What awaits us in the future?

In the future, according to experts, with the help of neural networks it will be possible to create melodies for music therapy, since music has a strong effect on the human brain. It helps to relax, tone up or, for example, distract from bad thoughts.

“If I allow myself to get creative and go even further, I see not just a smart music therapy app, but entire adaptive homes.

It would be great to have systems capable of scanning the emotional state of a person as soon as he stepped over the threshold of his apartment in order to turn on the necessary lighting, change the color of the walls, and select the appropriate musical accompaniment against the background.

I believe that music has a strong influence on human health. If you understand exactly how to use it for good, the track generation technology will become indispensable , ”says Timur Khaziev.

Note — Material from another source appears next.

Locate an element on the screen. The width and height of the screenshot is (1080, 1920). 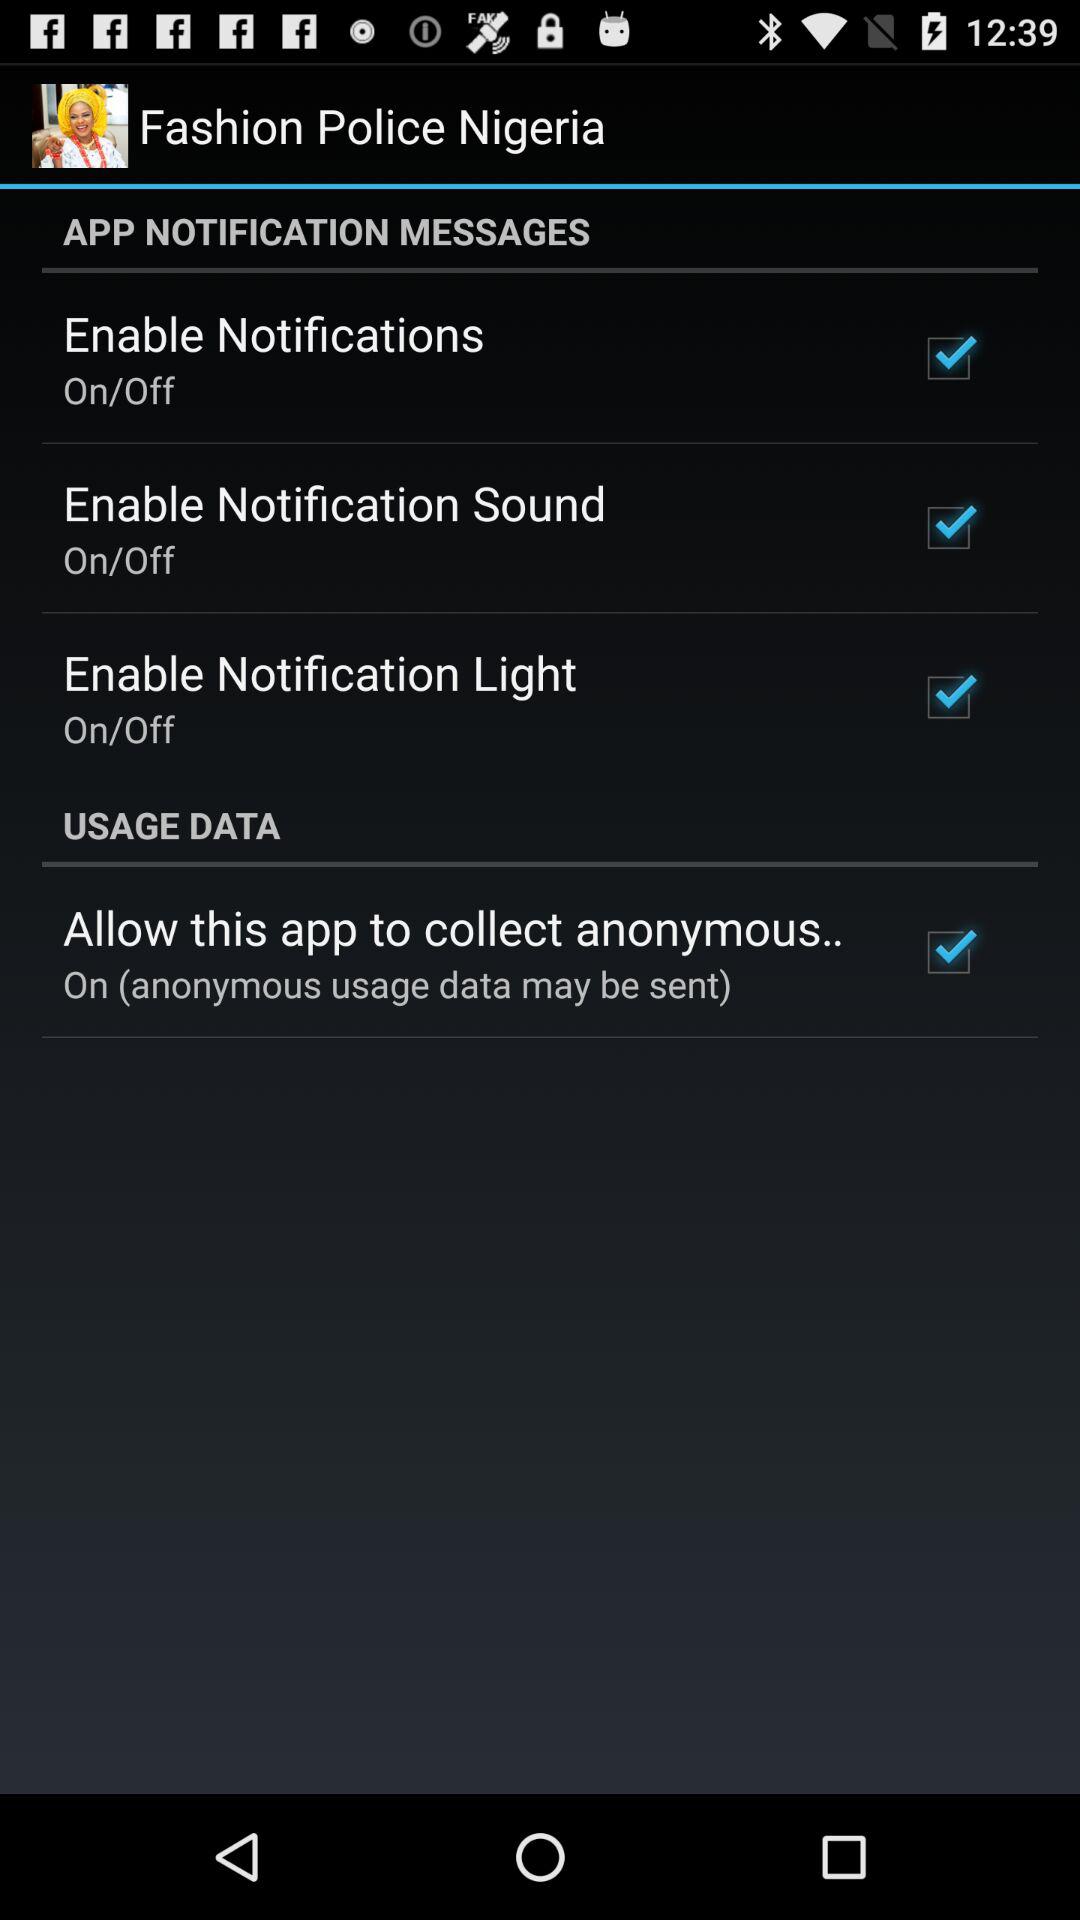
launch item above on anonymous usage item is located at coordinates (464, 927).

In the world of music, neural networks can already do a lot: recognize, recommend and generate compositions. In many ways, this was achieved thanks to the “translation” of sound from human language to neural network.

The difficulty now to be solved is that the machines clearly follow the loaded algorithm. People sometimes deviate from the rules. Thanks to this, they find among a million tracks something radically different from their musical preferences, but sinking into the soul, or they write brilliant works, forgetting about all the canons.

But it is very difficult to explain to a computer when and what instructions to ignore. Perhaps it is in this direction that the technologies for applying AI in music will develop, which means that an even more exciting future awaits us.


Contact us: [email protected]

Our Standards, Terms of Use: Standard Terms And Conditions.